PR and marketing software company and PR Newswire owner Cision has reached a deal to be bought by private-equity firm Platinum Equity for approximately $2.74 billion in cash, or $10.00 per share.
The purchase price represents a 34% premium over its 60-day volume-weighted average price at the end of trading on October 21, 2019.
Affiliates of GTCR, which holds approximately 34% of the outstanding shares of Cision, have entered into a voting agreement that commits them to supporting the acquisition.
“This transaction will provide shareholders with immediate and substantial cash value, while also providing us with a partner that shares in our commitment to customers and employees and can add strategic and operational value,” Cision chief executive officer Kevin Akeroyd said in a statement.

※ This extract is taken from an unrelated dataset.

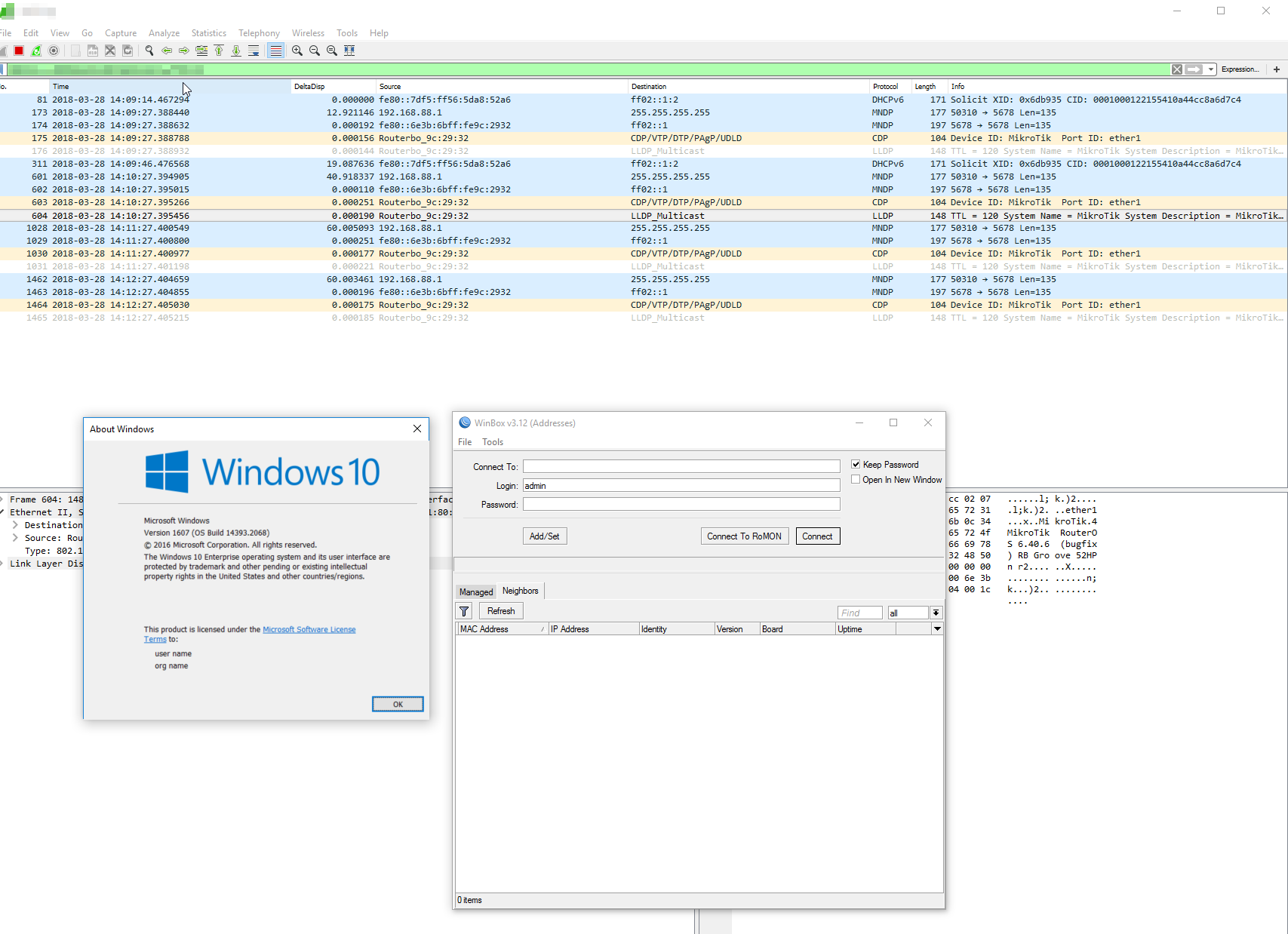Open the filter expression dropdown arrow
Image resolution: width=1288 pixels, height=934 pixels.
tap(1211, 69)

“Based on our extensive engagement with Platinum over the past several months, we are confident that Platinum’s support will enable Cision to execute on its strategy and next phase of growth.”
There will be a “go-shop” period when it will consider other offers from the date of the agreement until November 12, 2019. Cision said it does not intend to disclose developments in the solicitation process unless it deems such disclosures appropriate.
Platinum Equity Partner Jacob Kotzubei said as a private company Cision would be able to make strategic investments while remaining agile and focused on operations.
Platinum Equity has secured debt financing from Bank of America Merrill Lynch, while equity will come from investment funds it manages, advises, or sponsors. Cision’s lead financial advisor is Rothschild & Co. Its other advisors include Centerview Partners and Deutsche Bank Securities.
Shares of Cision were up 19% in midday trading on Tuesday on the news. The company’s shares have fallen 28% in 2019, compared with a 20% for the S&P 500 SPX.
The deal is expected to close in the first quarter of 2020.